* The request
Please copy out every one of the rows below word for word, leaving the pictures out.

(Screen grounding examples)
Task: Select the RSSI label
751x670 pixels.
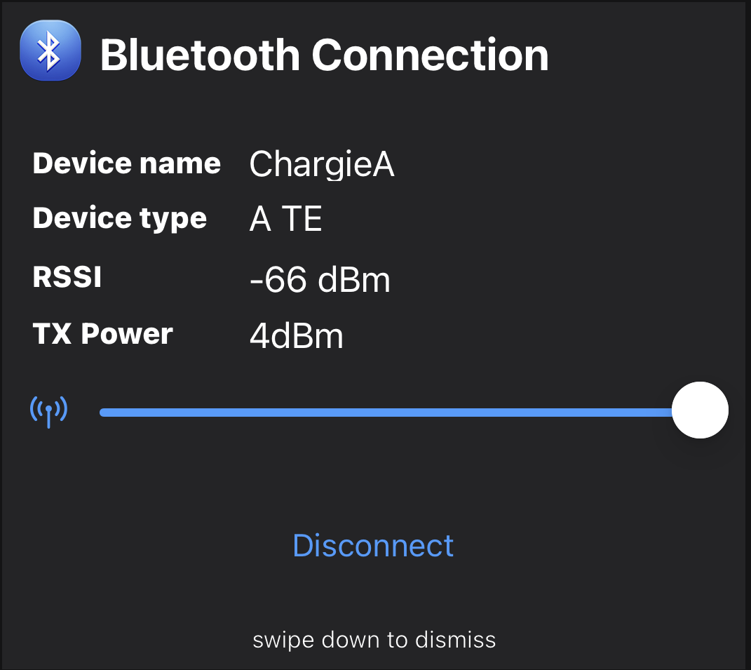Action: click(67, 277)
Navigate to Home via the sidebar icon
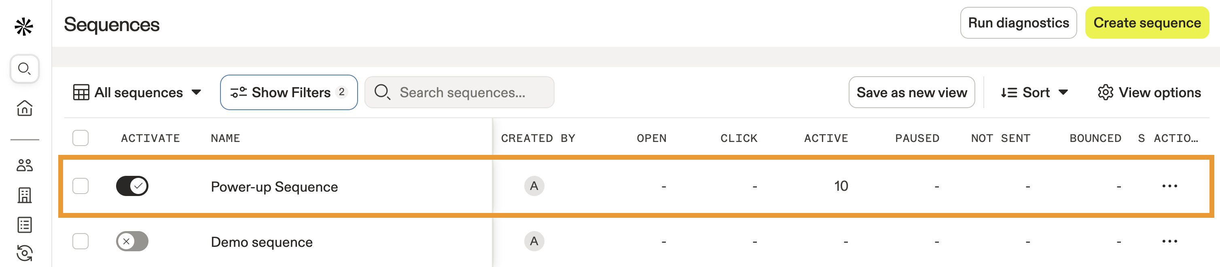This screenshot has width=1220, height=267. pyautogui.click(x=25, y=108)
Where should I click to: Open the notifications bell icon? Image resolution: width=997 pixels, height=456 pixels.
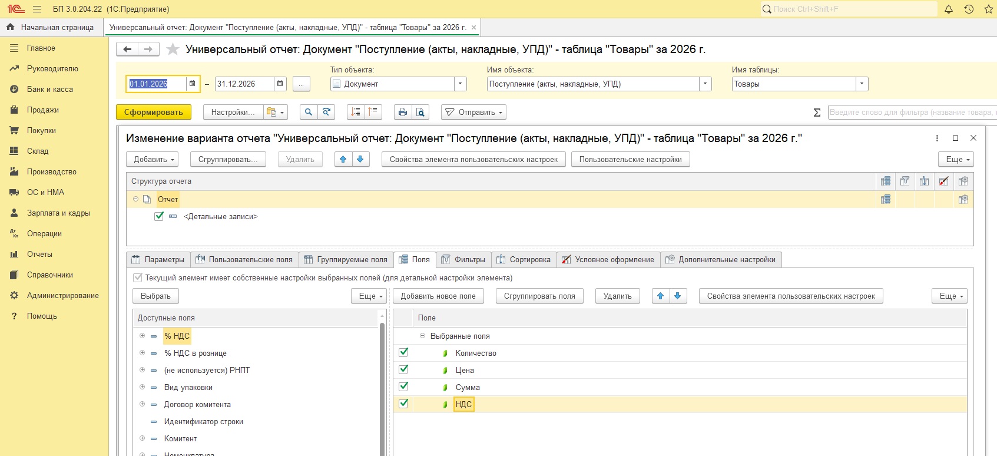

* Solution to the problem
Task: Select the RSSI label
751x670 pixels.
Action: click(67, 277)
Navigate to Home via the sidebar icon
This screenshot has width=1220, height=267. pyautogui.click(x=25, y=108)
Where should I click to: Open the notifications bell icon? Image resolution: width=997 pixels, height=456 pixels.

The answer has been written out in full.